▶ Your objective: Exactly as shown below, retype every line of the data.

□ □ □ □ □

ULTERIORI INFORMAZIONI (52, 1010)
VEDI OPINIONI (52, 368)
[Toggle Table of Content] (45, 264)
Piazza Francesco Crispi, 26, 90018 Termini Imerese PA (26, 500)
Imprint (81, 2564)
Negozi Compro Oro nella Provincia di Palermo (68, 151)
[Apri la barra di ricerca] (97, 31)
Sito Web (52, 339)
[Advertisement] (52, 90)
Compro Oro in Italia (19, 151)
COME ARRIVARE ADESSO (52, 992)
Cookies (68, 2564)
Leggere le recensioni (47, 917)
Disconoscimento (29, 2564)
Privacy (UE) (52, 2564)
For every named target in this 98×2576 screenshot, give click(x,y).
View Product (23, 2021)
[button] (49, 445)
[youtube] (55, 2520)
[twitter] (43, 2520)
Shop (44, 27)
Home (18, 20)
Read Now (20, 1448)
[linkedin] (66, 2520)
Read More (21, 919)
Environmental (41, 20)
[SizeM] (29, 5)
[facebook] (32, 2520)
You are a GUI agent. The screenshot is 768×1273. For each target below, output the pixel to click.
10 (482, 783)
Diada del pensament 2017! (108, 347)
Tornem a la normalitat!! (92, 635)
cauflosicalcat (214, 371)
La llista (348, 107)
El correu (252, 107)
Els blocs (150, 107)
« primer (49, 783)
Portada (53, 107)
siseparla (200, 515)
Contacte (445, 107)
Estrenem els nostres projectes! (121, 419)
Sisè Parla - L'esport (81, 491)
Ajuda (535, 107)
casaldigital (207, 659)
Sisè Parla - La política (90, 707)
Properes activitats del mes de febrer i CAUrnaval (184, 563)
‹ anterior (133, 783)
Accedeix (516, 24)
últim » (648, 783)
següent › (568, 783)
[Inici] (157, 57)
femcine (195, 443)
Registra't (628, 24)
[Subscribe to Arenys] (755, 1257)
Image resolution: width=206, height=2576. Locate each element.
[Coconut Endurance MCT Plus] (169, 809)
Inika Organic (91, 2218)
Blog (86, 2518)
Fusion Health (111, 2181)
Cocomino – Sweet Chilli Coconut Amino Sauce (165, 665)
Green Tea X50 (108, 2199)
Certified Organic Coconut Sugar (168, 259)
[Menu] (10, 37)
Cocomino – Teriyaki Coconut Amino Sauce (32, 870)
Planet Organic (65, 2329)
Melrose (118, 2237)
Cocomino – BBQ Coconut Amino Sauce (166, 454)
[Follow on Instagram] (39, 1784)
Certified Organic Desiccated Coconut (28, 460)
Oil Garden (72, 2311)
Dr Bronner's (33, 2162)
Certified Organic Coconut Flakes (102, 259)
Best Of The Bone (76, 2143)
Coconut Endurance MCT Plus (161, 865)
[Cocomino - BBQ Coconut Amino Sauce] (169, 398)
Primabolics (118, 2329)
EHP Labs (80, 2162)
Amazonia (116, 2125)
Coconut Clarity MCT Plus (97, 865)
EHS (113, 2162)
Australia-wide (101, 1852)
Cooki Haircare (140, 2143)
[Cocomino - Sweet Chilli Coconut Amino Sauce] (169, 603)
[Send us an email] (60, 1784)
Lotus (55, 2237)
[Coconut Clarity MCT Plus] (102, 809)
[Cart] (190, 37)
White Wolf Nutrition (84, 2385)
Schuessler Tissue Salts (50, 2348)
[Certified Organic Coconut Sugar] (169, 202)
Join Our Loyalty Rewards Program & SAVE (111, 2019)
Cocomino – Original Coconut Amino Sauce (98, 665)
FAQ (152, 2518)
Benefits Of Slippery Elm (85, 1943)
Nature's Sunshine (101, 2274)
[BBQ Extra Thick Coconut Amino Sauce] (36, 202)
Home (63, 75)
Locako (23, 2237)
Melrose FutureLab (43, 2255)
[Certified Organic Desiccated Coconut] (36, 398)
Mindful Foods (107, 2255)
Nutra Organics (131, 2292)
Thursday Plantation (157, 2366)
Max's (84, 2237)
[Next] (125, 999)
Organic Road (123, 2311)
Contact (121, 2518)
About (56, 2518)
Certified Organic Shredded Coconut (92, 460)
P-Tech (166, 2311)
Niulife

□ □ □ □ □

▶ Result of the task:
ULTERIORI INFORMAZIONI (52, 1010)
VEDI OPINIONI (52, 368)
[Toggle Table of Content] (45, 264)
Piazza Francesco Crispi, 26, 90018 Termini Imerese PA (26, 500)
Imprint (81, 2564)
Negozi Compro Oro nella Provincia di Palermo (68, 151)
[Apri la barra di ricerca] (97, 31)
Sito Web (52, 339)
[Advertisement] (52, 90)
Compro Oro in Italia (19, 151)
COME ARRIVARE ADESSO (52, 992)
Cookies (68, 2564)
Leggere le recensioni (47, 917)
Disconoscimento (29, 2564)
Privacy (UE) (52, 2564)
For every named target in this 98×2576 screenshot, give click(x,y).
View Product (23, 2021)
[button] (49, 445)
[youtube] (55, 2520)
[twitter] (43, 2520)
Shop (44, 27)
Home (18, 20)
Read Now (20, 1448)
[linkedin] (66, 2520)
Read More (21, 919)
Environmental (41, 20)
[SizeM] (29, 5)
[facebook] (32, 2520)
You are a GUI agent. The screenshot is 768×1273. For each target below, output the pixel to click.
10 (482, 783)
Diada del pensament 2017! (108, 347)
Tornem a la normalitat!! (92, 635)
cauflosicalcat (214, 371)
La llista (348, 107)
El correu (252, 107)
Els blocs (150, 107)
« primer (49, 783)
Portada (53, 107)
siseparla (200, 515)
Contacte (445, 107)
Estrenem els nostres projectes! (121, 419)
Sisè Parla - L'esport (81, 491)
Ajuda (535, 107)
casaldigital (207, 659)
Sisè Parla - La política (90, 707)
Properes activitats del mes de febrer i CAUrnaval (184, 563)
‹ anterior (133, 783)
Accedeix (516, 24)
últim » (648, 783)
següent › (568, 783)
[Inici] (157, 57)
femcine (195, 443)
Registra't (628, 24)
[Subscribe to Arenys] (755, 1257)
Image resolution: width=206, height=2576. Locate each element.
[Coconut Endurance MCT Plus] (169, 809)
Inika Organic (91, 2218)
Blog (86, 2518)
Fusion Health (111, 2181)
Cocomino – Sweet Chilli Coconut Amino Sauce (165, 665)
Green Tea X50 (108, 2199)
Certified Organic Coconut Sugar (168, 259)
[Menu] (10, 37)
Cocomino – Teriyaki Coconut Amino Sauce (32, 870)
Planet Organic (65, 2329)
Melrose (118, 2237)
Cocomino – BBQ Coconut Amino Sauce (166, 454)
[Follow on Instagram] (39, 1784)
Certified Organic Desiccated Coconut (28, 460)
Oil Garden (72, 2311)
Dr Bronner's (33, 2162)
Certified Organic Coconut Flakes (102, 259)
Best Of The Bone (76, 2143)
Coconut Endurance MCT Plus (161, 865)
[Cocomino - BBQ Coconut Amino Sauce] (169, 398)
Primabolics (118, 2329)
EHP Labs (80, 2162)
Amazonia (116, 2125)
Coconut Clarity MCT Plus (97, 865)
EHS (113, 2162)
Australia-wide (101, 1852)
Cooki Haircare (140, 2143)
[Cocomino - Sweet Chilli Coconut Amino Sauce] (169, 603)
[Send us an email] (60, 1784)
Lotus (55, 2237)
[Coconut Clarity MCT Plus] (102, 809)
[Cart] (190, 37)
White Wolf Nutrition (84, 2385)
Schuessler Tissue Salts (50, 2348)
[Certified Organic Coconut Sugar] (169, 202)
Join Our Loyalty Rewards Program & SAVE (111, 2019)
Cocomino – Original Coconut Amino Sauce (98, 665)
FAQ (152, 2518)
Benefits Of Slippery Elm (85, 1943)
Nature's Sunshine (101, 2274)
[BBQ Extra Thick Coconut Amino Sauce] (36, 202)
Home (63, 75)
Locako (23, 2237)
Melrose FutureLab (43, 2255)
[Certified Organic Desiccated Coconut] (36, 398)
Mindful Foods (107, 2255)
Nutra Organics (131, 2292)
Thursday Plantation (157, 2366)
Max's (84, 2237)
[Next] (125, 999)
Organic Road (123, 2311)
Contact (121, 2518)
About (56, 2518)
Certified Organic Shredded Coconut (92, 460)
P-Tech (166, 2311)
Niulife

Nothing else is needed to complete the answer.